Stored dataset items
-- Opening Marker --

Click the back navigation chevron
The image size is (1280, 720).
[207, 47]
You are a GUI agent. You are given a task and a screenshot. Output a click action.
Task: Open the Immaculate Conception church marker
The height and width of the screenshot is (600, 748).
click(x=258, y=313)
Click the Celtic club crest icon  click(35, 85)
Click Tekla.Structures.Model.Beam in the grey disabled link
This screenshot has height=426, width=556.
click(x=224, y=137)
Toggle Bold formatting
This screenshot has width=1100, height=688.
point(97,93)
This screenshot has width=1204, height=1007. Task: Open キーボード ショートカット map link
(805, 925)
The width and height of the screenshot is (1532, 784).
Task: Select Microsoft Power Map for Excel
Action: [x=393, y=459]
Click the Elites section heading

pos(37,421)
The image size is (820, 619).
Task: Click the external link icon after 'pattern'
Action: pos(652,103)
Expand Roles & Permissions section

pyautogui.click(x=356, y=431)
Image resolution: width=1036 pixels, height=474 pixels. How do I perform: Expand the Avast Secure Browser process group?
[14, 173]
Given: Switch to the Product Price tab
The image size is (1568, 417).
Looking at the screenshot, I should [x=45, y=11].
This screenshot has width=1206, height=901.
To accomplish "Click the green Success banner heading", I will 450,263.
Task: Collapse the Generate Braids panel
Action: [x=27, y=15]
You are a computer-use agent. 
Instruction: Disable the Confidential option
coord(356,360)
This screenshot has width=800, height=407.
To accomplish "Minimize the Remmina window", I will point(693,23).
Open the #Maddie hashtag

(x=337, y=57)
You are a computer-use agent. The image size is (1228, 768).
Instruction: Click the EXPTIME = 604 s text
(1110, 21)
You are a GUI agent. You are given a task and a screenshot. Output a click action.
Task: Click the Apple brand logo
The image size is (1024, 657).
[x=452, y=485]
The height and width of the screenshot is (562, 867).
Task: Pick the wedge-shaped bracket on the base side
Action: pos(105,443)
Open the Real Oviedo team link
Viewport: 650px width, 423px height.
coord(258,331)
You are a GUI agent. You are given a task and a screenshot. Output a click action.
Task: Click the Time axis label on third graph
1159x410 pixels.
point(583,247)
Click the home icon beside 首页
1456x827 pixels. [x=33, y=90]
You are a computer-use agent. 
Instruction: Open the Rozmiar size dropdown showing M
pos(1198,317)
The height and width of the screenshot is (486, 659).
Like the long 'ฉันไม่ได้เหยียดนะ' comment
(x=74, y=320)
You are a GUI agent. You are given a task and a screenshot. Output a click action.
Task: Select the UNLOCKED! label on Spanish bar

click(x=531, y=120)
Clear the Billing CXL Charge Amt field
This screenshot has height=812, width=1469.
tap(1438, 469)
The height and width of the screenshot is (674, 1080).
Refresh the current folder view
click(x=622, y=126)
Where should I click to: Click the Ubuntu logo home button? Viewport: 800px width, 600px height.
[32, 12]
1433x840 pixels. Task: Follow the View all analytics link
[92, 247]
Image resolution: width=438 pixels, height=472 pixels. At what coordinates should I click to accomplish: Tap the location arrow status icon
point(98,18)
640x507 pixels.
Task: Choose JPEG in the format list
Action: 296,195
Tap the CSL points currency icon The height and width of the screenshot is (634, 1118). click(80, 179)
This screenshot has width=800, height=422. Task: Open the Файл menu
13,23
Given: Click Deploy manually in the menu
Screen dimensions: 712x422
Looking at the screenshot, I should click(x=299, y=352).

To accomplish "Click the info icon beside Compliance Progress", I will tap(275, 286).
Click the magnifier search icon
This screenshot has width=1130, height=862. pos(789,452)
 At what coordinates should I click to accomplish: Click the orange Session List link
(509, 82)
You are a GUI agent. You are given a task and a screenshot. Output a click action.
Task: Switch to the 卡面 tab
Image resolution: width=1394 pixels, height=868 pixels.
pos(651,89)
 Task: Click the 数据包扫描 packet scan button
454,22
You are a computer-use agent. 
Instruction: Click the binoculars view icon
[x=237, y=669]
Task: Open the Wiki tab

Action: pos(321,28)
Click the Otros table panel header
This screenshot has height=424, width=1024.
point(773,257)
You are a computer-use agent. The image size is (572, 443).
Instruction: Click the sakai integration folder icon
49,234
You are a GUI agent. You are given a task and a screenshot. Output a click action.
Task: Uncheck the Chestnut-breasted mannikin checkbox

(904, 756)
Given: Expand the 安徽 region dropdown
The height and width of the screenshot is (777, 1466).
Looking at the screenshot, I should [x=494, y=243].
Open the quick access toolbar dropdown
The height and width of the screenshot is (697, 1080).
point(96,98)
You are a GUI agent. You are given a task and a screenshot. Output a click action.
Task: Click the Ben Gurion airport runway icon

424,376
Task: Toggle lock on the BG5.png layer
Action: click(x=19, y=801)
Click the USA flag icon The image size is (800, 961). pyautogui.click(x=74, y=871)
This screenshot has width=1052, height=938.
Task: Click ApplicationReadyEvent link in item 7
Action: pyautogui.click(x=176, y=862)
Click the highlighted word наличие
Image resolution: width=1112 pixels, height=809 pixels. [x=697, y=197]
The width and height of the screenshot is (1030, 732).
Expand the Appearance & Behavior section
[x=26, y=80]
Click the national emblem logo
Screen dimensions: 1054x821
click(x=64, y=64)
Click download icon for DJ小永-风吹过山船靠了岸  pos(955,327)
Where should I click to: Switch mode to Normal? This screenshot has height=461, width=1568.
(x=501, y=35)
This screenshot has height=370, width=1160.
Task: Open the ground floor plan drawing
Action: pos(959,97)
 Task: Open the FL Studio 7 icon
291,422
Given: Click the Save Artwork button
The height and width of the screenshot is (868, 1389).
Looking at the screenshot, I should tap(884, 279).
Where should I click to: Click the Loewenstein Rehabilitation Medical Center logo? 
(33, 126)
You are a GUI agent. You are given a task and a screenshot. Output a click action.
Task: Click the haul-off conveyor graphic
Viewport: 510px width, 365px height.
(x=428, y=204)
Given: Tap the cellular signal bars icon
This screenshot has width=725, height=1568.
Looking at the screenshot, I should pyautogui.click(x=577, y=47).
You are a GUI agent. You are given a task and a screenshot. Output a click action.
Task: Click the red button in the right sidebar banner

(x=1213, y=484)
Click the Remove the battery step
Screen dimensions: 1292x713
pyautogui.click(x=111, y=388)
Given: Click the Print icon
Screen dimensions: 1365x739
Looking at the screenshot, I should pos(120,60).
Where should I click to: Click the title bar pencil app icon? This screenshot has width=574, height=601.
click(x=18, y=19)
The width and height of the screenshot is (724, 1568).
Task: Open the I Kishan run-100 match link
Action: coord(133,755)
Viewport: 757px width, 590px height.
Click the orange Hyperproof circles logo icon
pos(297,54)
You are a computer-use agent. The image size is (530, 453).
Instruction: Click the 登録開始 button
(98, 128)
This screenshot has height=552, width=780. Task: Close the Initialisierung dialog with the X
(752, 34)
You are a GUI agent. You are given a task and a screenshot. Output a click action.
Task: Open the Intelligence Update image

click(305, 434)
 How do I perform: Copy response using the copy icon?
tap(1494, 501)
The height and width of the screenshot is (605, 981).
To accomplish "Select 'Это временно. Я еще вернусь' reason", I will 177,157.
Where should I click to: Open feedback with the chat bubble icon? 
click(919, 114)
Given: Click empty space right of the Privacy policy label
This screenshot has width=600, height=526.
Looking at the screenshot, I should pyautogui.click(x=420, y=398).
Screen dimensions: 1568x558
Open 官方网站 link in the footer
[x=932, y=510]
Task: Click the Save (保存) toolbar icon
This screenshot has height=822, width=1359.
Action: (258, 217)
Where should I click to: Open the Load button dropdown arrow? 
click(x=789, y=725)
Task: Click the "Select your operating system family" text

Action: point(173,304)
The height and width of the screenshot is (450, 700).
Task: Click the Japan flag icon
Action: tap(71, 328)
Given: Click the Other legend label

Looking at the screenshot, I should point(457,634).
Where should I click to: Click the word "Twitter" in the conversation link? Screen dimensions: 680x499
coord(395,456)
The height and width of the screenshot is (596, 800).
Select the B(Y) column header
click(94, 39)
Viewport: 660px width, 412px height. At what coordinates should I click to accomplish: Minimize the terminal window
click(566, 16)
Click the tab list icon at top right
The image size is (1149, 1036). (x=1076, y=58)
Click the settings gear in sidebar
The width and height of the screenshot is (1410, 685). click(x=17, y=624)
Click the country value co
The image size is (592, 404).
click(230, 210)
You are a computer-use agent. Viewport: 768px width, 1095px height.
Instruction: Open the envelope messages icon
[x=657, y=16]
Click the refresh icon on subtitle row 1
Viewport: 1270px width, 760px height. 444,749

-- Closing Marker --

- [What the exercise asks]
Only the lines above starting at the one containing "The width and height of the screenshot is (1030, 732)." and ending at the one containing "Click download icon", both included, are to be returned, exactly as they read.

- [Solution for this problem]
The width and height of the screenshot is (1030, 732).
Expand the Appearance & Behavior section
[x=26, y=80]
Click the national emblem logo
Screen dimensions: 1054x821
click(x=64, y=64)
Click download icon for DJ小永-风吹过山船靠了岸  pos(955,327)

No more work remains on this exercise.